We are seeking a highly skilled SRE Engineer to join our team and play a critical role in delivering exceptional managed services to our clients. As a key member of our engineering team, you will be responsible for designing, implementing, and maintaining robust and scalable infrastructure solutions on Google Cloud Platform (GCP) and Amazon Web Services (AWS).
Key Responsibilities:
Design, build, and maintain highly available, scalable, and performant platform components and shared services.
Define, monitor, and report on key Service Level Indicators (SLIs) and Service Level Objectives (SLOs) relevant to platform health and customer experience.
Identify and eliminate single points of failure across the infrastructure.
Participate in a rotating on-call schedule to provide after-hours support and incident response as needed.
Implement and improve monitoring, logging, and alerting systems to gain deep visibility into platform health, resource utilization, and potential issues including those triggered by customer activity.
Automate repetitive operational tasks ("toil") related to platform management, provisioning, scaling, and healing.
Develop and maintain Infrastructure as Code (IaC) and CI/CD pipeline to manage the platform infrastructure consistently and reliably.

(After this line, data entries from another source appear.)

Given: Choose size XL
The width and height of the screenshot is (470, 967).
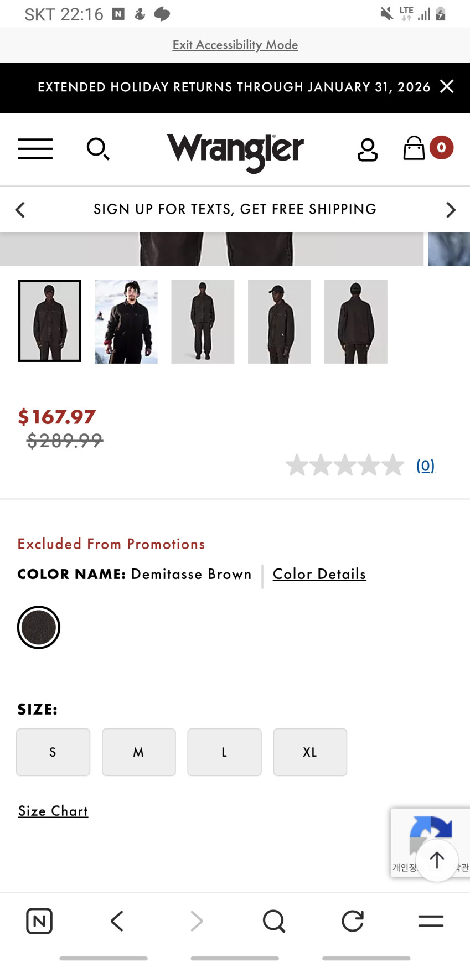Looking at the screenshot, I should click(310, 752).
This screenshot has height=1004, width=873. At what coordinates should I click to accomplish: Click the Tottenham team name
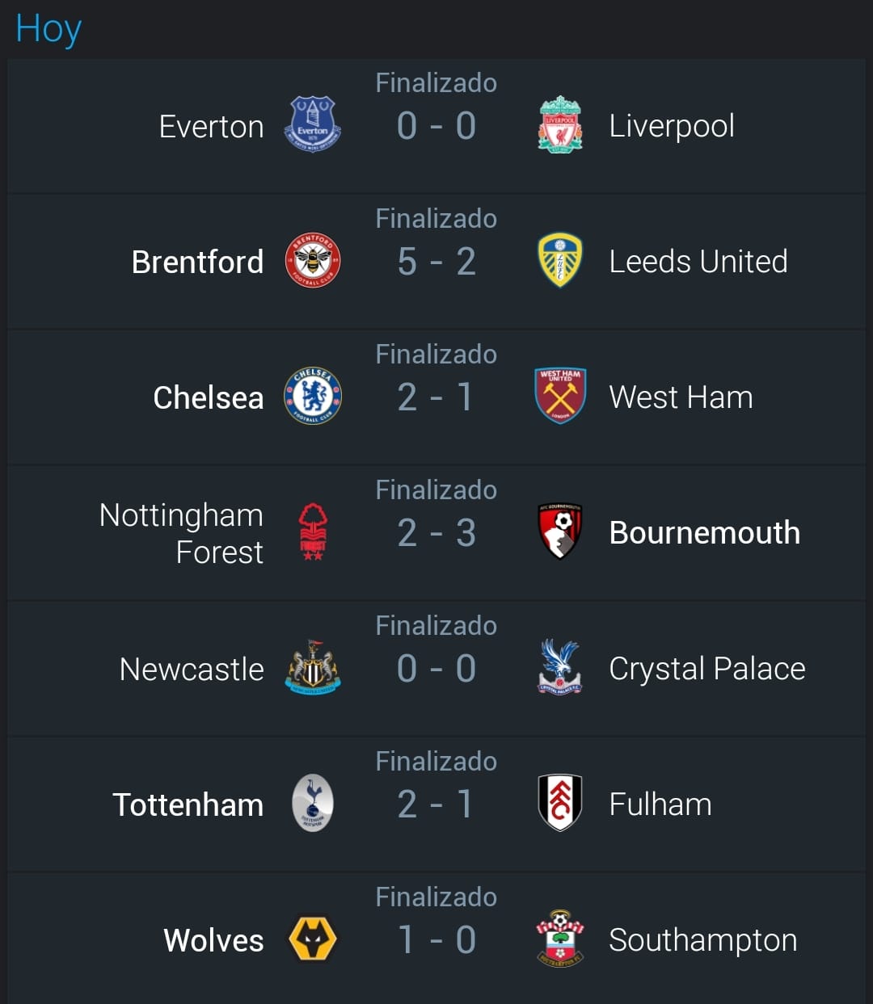(x=188, y=804)
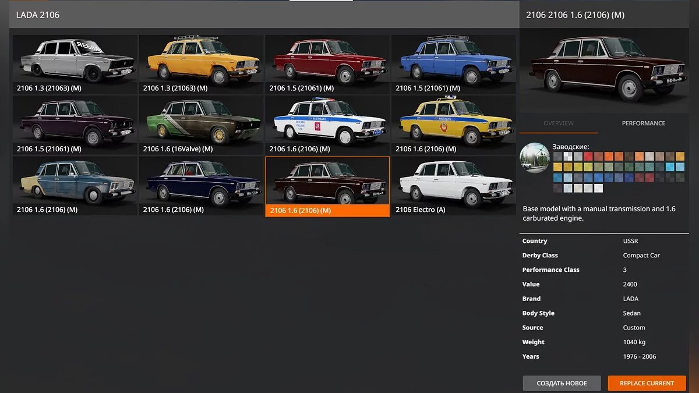Screen dimensions: 699x393
Task: Select the green 2106 1.6 (16Valve) (M) variant
Action: (200, 121)
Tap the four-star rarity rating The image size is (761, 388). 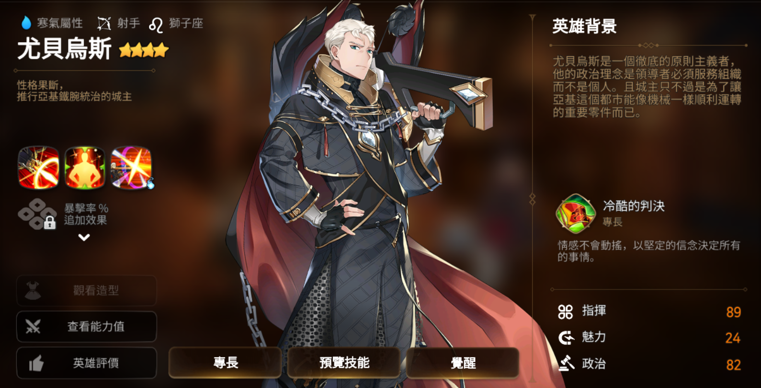pos(144,50)
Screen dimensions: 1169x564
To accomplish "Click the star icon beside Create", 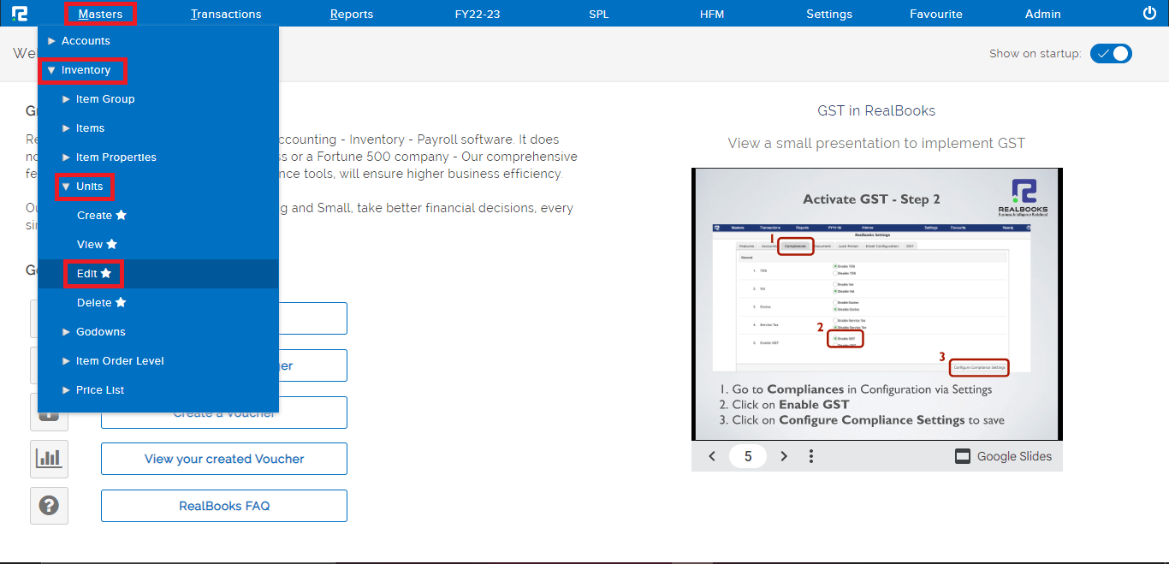I will tap(122, 216).
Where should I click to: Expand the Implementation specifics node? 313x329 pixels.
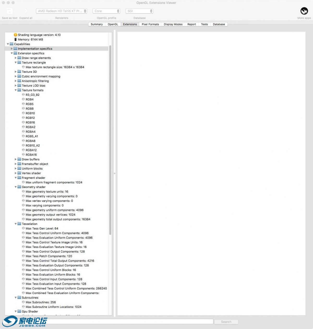(12, 49)
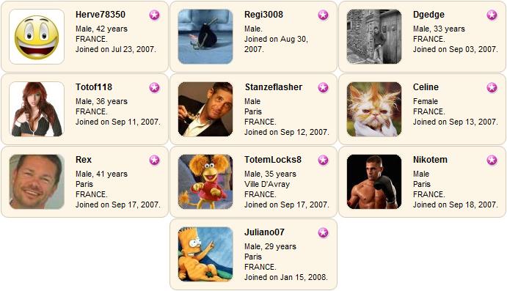Open the Stanzeflasher profile name link
The width and height of the screenshot is (507, 291).
pyautogui.click(x=274, y=87)
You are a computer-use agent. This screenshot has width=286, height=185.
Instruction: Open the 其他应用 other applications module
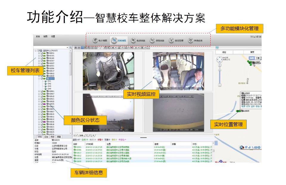[195, 41]
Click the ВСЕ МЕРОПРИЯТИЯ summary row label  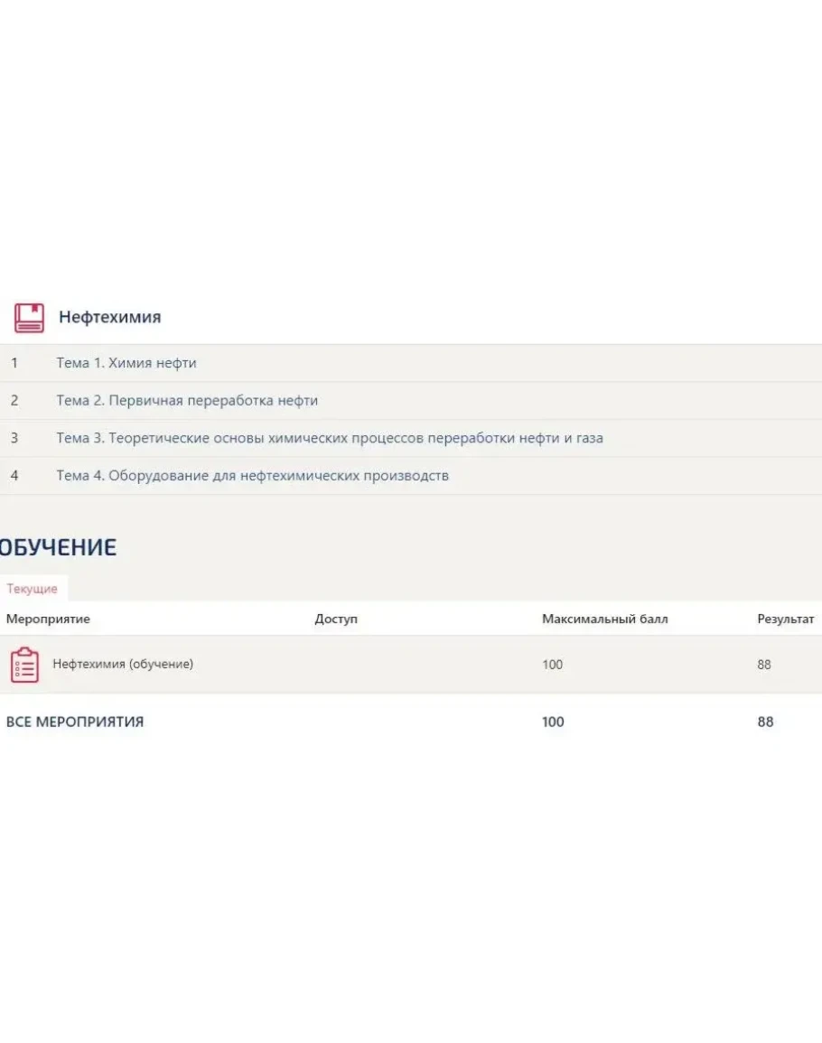(75, 722)
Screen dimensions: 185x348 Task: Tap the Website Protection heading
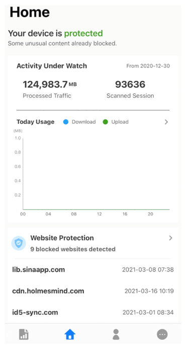(62, 238)
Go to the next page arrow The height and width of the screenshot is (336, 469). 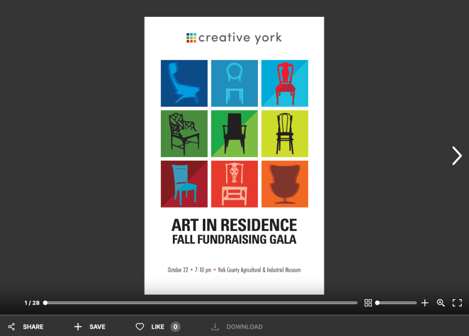pos(456,156)
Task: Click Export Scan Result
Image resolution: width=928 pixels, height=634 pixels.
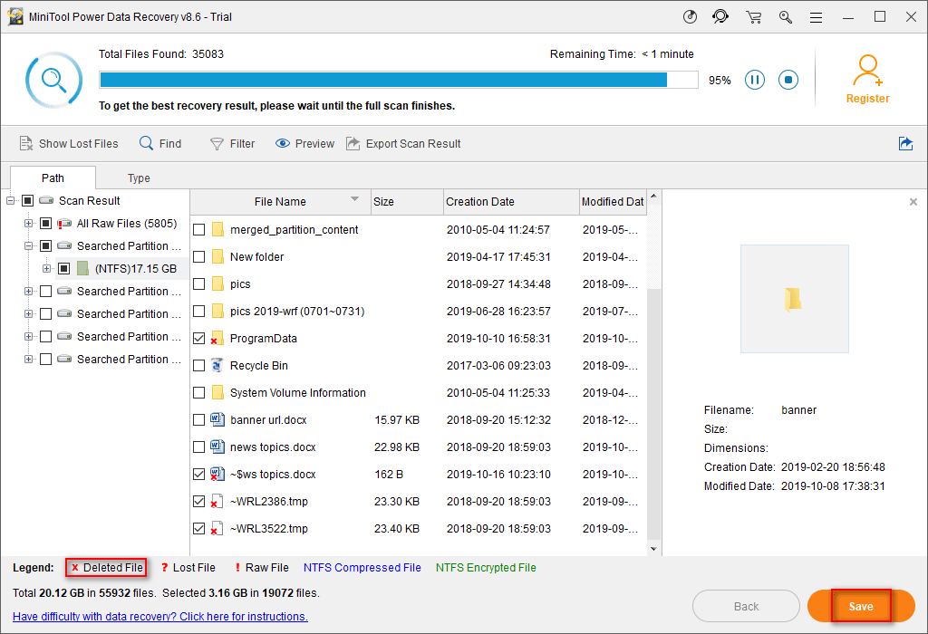Action: [353, 143]
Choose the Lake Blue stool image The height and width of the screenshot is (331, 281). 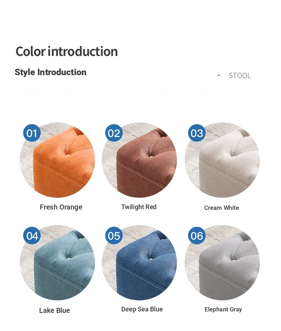(57, 263)
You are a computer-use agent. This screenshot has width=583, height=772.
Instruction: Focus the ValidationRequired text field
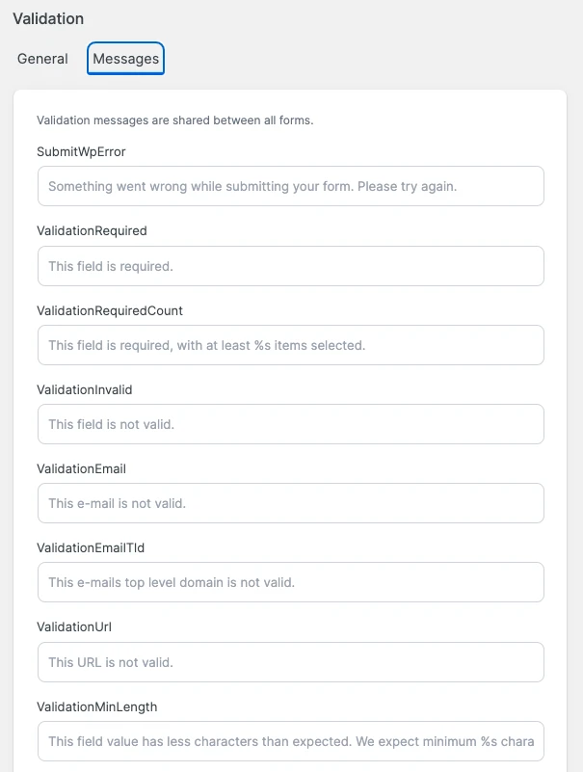[x=290, y=266]
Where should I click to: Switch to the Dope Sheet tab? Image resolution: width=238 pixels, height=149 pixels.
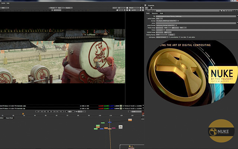[x=9, y=118]
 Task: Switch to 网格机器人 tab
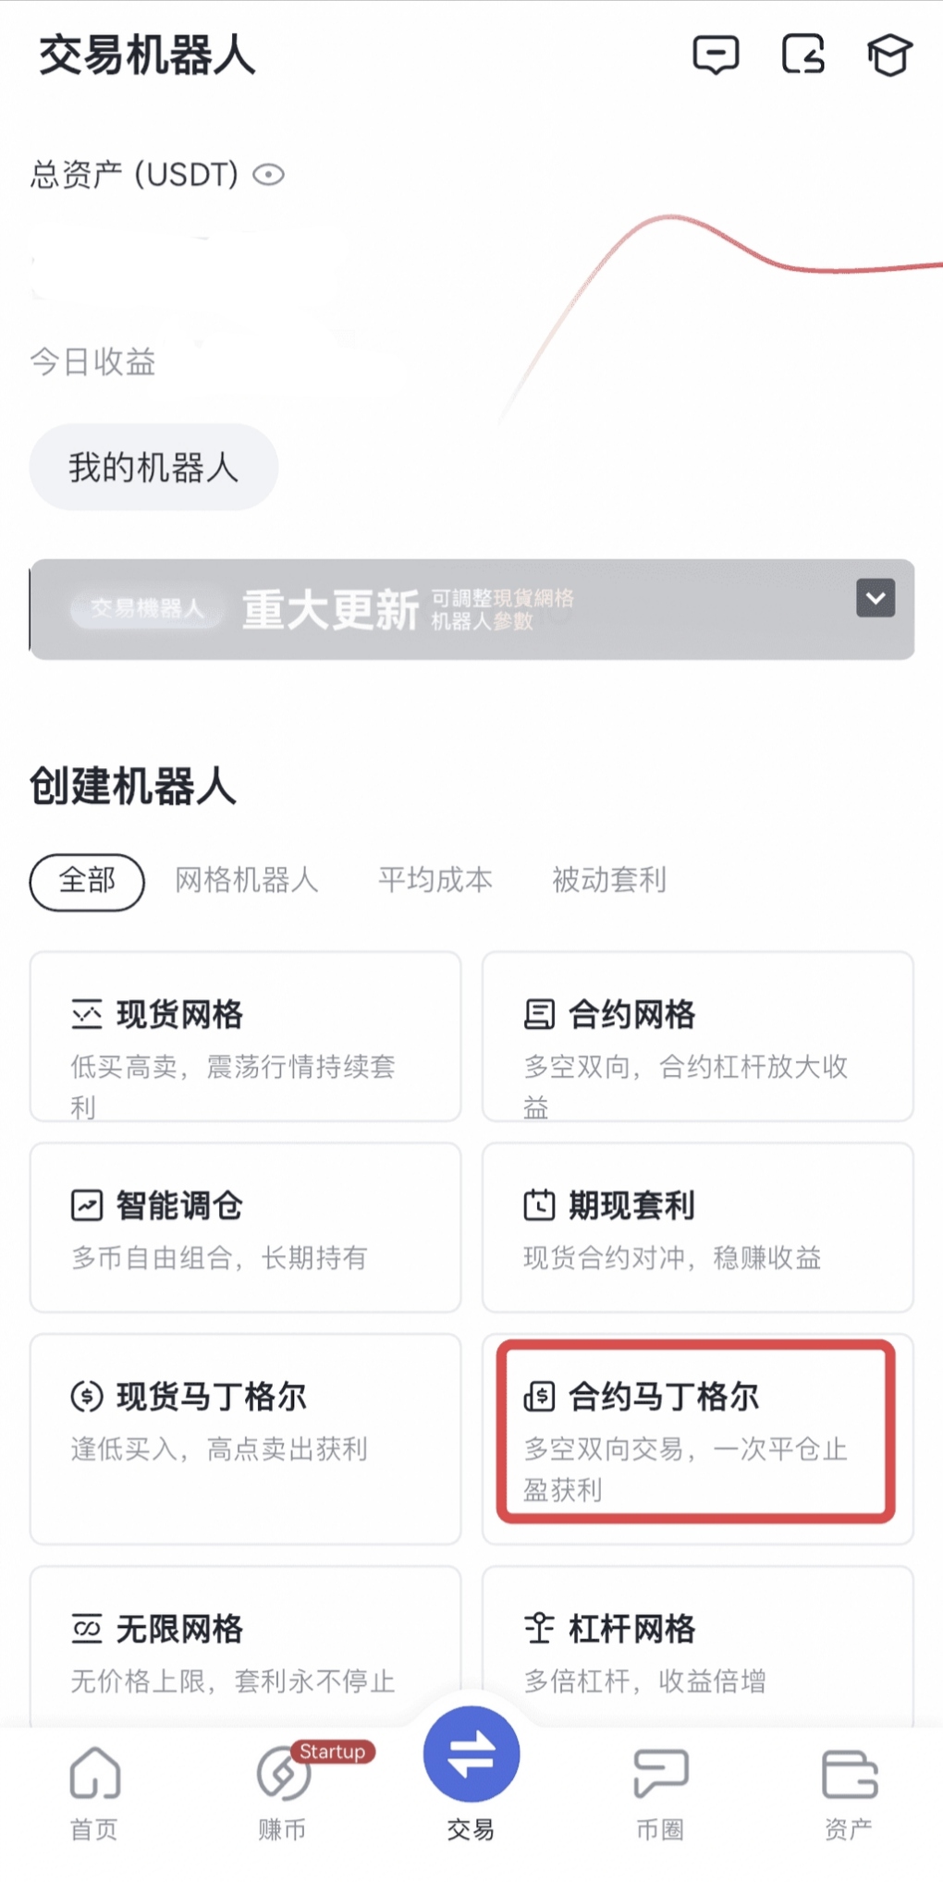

Participate in incident response, troubleshooting, and resolution efforts for platform issues.
Collaborate with Customer Success teams to diagnose and resolve complex platform issues that may be related to customer-specific configurations or usage.
Contribute to the architectural design and evolution of the platform, focusing on resilience, multi-tenancy best practices, and supportability under varying customer loads.
Perform capacity planning to ensure the platform can handle anticipated customer growth and usage patterns.
Qualifications:
at least 2+ years of Site Reliability Engineer, DevOps Engineer, or similar role supporting production systems.
Experience working with cloud platforms (GCP, AWS, Alibaba, Azure).
Strong understanding of monitoring, logging, and alerting principles and tools (Prometheus, Grafana, ELK Stack, Datadog).
Proficiency in Infrastructure as Code (IaC) tools (Terraform, CloudFormation, Pulumi).
Solid scripting and automation skills (Python, Go, Bash).
Experience with containerization and orchestration technologies (Docker, Swarm, Kubernetes).
Familiarity with CI/CD pipelines and practices.
Understanding of networking fundamentals, databases, and distributed systems.
Experience participating in on-call rotations.
Excellent problem-solving and troubleshooting skills.
Strong communication and collaboration skills.
A passion for automation and continuous improvement.
A proactive approach in problem identification and resolution - don’t wait around, grab & fix it.
A learning attitude.
Excellent communication skills in English and Bahasa Indonesia.
Preferred Qualifications:
Certifications in GCP or AWS.
Experience working directly with customer-facing teams.
Experience defining and tracking customer-facing SLOs.
Experience providing self-service tooling or observability insights to customers.
Experience with cloud cost optimization strategies.